== Segment start ==

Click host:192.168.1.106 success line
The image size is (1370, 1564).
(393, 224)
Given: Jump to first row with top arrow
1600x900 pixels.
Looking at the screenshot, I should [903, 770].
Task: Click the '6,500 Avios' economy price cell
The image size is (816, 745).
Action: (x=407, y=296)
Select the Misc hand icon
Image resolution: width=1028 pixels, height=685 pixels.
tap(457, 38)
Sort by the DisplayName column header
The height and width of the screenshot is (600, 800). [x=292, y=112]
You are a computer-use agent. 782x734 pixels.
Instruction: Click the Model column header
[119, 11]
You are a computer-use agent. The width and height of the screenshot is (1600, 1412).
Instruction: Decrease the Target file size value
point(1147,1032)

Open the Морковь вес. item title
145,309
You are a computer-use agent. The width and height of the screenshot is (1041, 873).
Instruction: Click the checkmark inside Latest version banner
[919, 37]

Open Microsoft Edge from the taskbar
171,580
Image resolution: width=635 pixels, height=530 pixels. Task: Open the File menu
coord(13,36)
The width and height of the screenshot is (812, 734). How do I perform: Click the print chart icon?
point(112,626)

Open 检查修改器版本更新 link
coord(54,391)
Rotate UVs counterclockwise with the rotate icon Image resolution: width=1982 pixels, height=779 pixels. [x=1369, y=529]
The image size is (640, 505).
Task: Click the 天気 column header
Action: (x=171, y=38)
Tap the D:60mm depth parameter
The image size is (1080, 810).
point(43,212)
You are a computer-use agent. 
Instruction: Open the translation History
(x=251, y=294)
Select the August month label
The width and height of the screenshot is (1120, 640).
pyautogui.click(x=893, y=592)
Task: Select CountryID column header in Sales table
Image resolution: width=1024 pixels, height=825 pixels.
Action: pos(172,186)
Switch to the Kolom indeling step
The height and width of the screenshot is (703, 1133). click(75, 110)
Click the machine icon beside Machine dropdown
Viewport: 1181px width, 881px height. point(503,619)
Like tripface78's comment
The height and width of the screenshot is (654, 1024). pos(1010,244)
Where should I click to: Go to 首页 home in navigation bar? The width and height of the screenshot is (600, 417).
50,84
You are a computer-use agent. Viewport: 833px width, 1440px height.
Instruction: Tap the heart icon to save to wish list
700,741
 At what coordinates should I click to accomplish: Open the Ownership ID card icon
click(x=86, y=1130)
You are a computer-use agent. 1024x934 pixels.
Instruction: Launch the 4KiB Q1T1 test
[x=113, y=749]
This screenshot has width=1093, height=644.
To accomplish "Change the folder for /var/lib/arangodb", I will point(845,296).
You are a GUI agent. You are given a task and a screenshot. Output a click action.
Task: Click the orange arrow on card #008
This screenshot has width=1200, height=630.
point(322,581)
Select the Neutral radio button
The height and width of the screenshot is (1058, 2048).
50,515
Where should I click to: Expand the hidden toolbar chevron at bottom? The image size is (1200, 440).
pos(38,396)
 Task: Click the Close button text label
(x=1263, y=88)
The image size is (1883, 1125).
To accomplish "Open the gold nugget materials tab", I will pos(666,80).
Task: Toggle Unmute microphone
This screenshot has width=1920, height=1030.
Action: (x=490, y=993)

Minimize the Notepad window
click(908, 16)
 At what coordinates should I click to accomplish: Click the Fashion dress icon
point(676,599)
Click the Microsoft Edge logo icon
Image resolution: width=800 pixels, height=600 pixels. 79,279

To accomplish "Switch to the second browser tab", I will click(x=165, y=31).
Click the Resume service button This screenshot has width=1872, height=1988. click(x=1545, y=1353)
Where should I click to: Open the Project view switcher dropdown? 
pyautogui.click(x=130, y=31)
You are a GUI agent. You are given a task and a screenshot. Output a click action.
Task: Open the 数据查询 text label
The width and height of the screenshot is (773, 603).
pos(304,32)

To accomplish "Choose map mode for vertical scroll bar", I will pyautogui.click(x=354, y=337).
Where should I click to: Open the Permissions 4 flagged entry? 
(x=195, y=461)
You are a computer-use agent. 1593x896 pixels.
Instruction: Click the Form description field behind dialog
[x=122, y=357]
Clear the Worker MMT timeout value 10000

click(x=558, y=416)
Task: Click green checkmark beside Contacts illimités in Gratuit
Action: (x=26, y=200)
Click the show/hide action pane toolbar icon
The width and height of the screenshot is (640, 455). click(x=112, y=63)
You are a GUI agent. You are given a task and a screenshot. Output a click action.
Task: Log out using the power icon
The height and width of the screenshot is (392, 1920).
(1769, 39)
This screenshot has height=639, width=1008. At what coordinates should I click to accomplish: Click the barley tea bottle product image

== Segment end ==

● **Work order**: Copy out all of the lines above exactly.

● **Answer for this exercise**:
Click host:192.168.1.106 success line
The image size is (1370, 1564).
(393, 224)
Given: Jump to first row with top arrow
1600x900 pixels.
Looking at the screenshot, I should [903, 770].
Task: Click the '6,500 Avios' economy price cell
The image size is (816, 745).
Action: (x=407, y=296)
Select the Misc hand icon
Image resolution: width=1028 pixels, height=685 pixels.
tap(457, 38)
Sort by the DisplayName column header
The height and width of the screenshot is (600, 800). [x=292, y=112]
You are a computer-use agent. 782x734 pixels.
Instruction: Click the Model column header
[119, 11]
You are a computer-use agent. The width and height of the screenshot is (1600, 1412).
Instruction: Decrease the Target file size value
point(1147,1032)

Open the Морковь вес. item title
145,309
You are a computer-use agent. The width and height of the screenshot is (1041, 873).
Instruction: Click the checkmark inside Latest version banner
[919, 37]

Open Microsoft Edge from the taskbar
171,580
Image resolution: width=635 pixels, height=530 pixels. Task: Open the File menu
coord(13,36)
The width and height of the screenshot is (812, 734). How do I perform: Click the print chart icon?
point(112,626)

Open 检查修改器版本更新 link
coord(54,391)
Rotate UVs counterclockwise with the rotate icon Image resolution: width=1982 pixels, height=779 pixels. [x=1369, y=529]
The image size is (640, 505).
Task: Click the 天気 column header
Action: (x=171, y=38)
Tap the D:60mm depth parameter
The image size is (1080, 810).
point(43,212)
You are a computer-use agent. 
Instruction: Open the translation History
(x=251, y=294)
Select the August month label
The width and height of the screenshot is (1120, 640).
pyautogui.click(x=893, y=592)
Task: Select CountryID column header in Sales table
Image resolution: width=1024 pixels, height=825 pixels.
Action: pos(172,186)
Switch to the Kolom indeling step
The height and width of the screenshot is (703, 1133). click(75, 110)
Click the machine icon beside Machine dropdown
Viewport: 1181px width, 881px height. point(503,619)
Like tripface78's comment
The height and width of the screenshot is (654, 1024). pos(1010,244)
Where should I click to: Go to 首页 home in navigation bar? The width and height of the screenshot is (600, 417).
50,84
You are a computer-use agent. Viewport: 833px width, 1440px height.
Instruction: Tap the heart icon to save to wish list
700,741
 At what coordinates should I click to accomplish: Open the Ownership ID card icon
click(x=86, y=1130)
You are a computer-use agent. 1024x934 pixels.
Instruction: Launch the 4KiB Q1T1 test
[x=113, y=749]
This screenshot has width=1093, height=644.
To accomplish "Change the folder for /var/lib/arangodb", I will point(845,296).
You are a GUI agent. You are given a task and a screenshot. Output a click action.
Task: Click the orange arrow on card #008
This screenshot has width=1200, height=630.
point(322,581)
Select the Neutral radio button
The height and width of the screenshot is (1058, 2048).
50,515
Where should I click to: Expand the hidden toolbar chevron at bottom? The image size is (1200, 440).
pos(38,396)
 Task: Click the Close button text label
(x=1263, y=88)
The image size is (1883, 1125).
To accomplish "Open the gold nugget materials tab", I will pos(666,80).
Task: Toggle Unmute microphone
This screenshot has width=1920, height=1030.
Action: (x=490, y=993)

Minimize the Notepad window
click(908, 16)
 At what coordinates should I click to accomplish: Click the Fashion dress icon
point(676,599)
Click the Microsoft Edge logo icon
Image resolution: width=800 pixels, height=600 pixels. 79,279

To accomplish "Switch to the second browser tab", I will click(x=165, y=31).
Click the Resume service button This screenshot has width=1872, height=1988. click(x=1545, y=1353)
Where should I click to: Open the Project view switcher dropdown? 
pyautogui.click(x=130, y=31)
You are a GUI agent. You are given a task and a screenshot. Output a click action.
Task: Open the 数据查询 text label
The width and height of the screenshot is (773, 603).
pos(304,32)

To accomplish "Choose map mode for vertical scroll bar", I will pyautogui.click(x=354, y=337).
Where should I click to: Open the Permissions 4 flagged entry? 
(x=195, y=461)
You are a computer-use agent. 1593x896 pixels.
Instruction: Click the Form description field behind dialog
[x=122, y=357]
Clear the Worker MMT timeout value 10000

click(x=558, y=416)
Task: Click green checkmark beside Contacts illimités in Gratuit
Action: (x=26, y=200)
Click the show/hide action pane toolbar icon
The width and height of the screenshot is (640, 455). click(x=112, y=63)
You are a GUI agent. You are given a task and a screenshot. Output a click action.
Task: Log out using the power icon
The height and width of the screenshot is (392, 1920).
(1769, 39)
This screenshot has height=639, width=1008. At what coordinates should I click to accomplish: Click the barley tea bottle product image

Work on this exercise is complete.